Summary: General rating: to date, one of the most addictive and finest Spectrum games.

Award: Crash Smash

Transcript by Chris Bourne

Sinclair User Issue 27, Jun 1984   page(s) 8

Memory: 48K
Price: £5.95
Joystick: AGF, Protek, Kempston, ZX, Soundstik

Manic Miner was one of last year's classic Spectrum games and now programmer Matthew Smith has brought Willy back again in an equally zany sequel, Jet Set Willy. Willy is living the decadent life after striking it rich down the mine but his housekeeper revolts after one party too many and will not let Willy go to bed until he has cleared all the mess.

So you have to guide the debauched playboy round his enormous mansion full of lethal traps and the strange blend of domestic and diabolic mayhem we might expect from Smith on previous form.

It is worth the initial trouble. The graphics are clear, fast-moving, and varied, depicting ghosts, mad monks and animated toilet seats with equal smoothness and precision. Tactics need to be varied as well; only quick reactions will save you from the predatory security guards, whereas forethought is required to negotiate your way through the hazards of the giant Megatree or the unspeakable menace in the kitchens.

Software Projects offers a case of champagne to the first person to solve the game.

Gilbert factor: 9/10

Transcript by Chris Bourne

C&VG (Computer & Video Games) Issue 31, May 1984   page(s) 28


Manic Miner strikes again!

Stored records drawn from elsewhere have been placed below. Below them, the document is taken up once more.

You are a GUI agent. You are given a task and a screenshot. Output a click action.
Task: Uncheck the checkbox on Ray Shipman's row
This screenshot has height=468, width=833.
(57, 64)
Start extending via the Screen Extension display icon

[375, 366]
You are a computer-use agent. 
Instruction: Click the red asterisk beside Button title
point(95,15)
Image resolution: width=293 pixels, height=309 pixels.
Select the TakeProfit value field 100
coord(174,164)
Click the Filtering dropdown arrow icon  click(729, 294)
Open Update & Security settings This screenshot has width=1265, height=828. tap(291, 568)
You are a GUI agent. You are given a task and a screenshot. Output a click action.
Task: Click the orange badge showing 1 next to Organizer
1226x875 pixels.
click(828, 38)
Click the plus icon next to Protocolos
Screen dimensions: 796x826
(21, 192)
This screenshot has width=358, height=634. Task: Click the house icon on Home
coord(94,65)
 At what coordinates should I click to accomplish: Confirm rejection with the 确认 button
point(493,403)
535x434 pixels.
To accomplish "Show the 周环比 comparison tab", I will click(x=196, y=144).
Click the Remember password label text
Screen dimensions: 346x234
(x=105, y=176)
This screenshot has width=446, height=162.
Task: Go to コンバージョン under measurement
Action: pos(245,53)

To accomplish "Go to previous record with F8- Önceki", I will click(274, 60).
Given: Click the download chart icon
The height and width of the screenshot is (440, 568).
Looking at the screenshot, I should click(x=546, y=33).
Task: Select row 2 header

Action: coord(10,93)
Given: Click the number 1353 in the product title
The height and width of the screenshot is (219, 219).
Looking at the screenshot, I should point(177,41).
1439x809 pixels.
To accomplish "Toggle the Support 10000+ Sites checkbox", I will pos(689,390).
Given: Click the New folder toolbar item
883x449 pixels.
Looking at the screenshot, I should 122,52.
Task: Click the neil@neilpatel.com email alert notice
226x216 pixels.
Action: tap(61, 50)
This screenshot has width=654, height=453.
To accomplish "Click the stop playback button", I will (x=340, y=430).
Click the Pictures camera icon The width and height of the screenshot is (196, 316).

That genius of the bizarre, Matthew Smith, the programmer behind the C&VG Golden Joystick winner, Manic Miner, has come up with another original game. Everyone has been waiting for the sequel to Matthew's top selling Spectrum game with bated breath. Could it match up to the quality and playability of Manic Miner? Well, the answer is most definitely a resounding yes!

Miner Willy is the star of this game - but he's no longer lost in a mysterious mine. With all the money he made down the mine, Willy has purchased a vast mansion in Surbiton. Why Surbiton? Don't ask me, ask Matthew!

Willy isn't mean with his newfound wealth either - he has huge parties in his new home with hundred of friends who 'really' know how to enjoy themselves.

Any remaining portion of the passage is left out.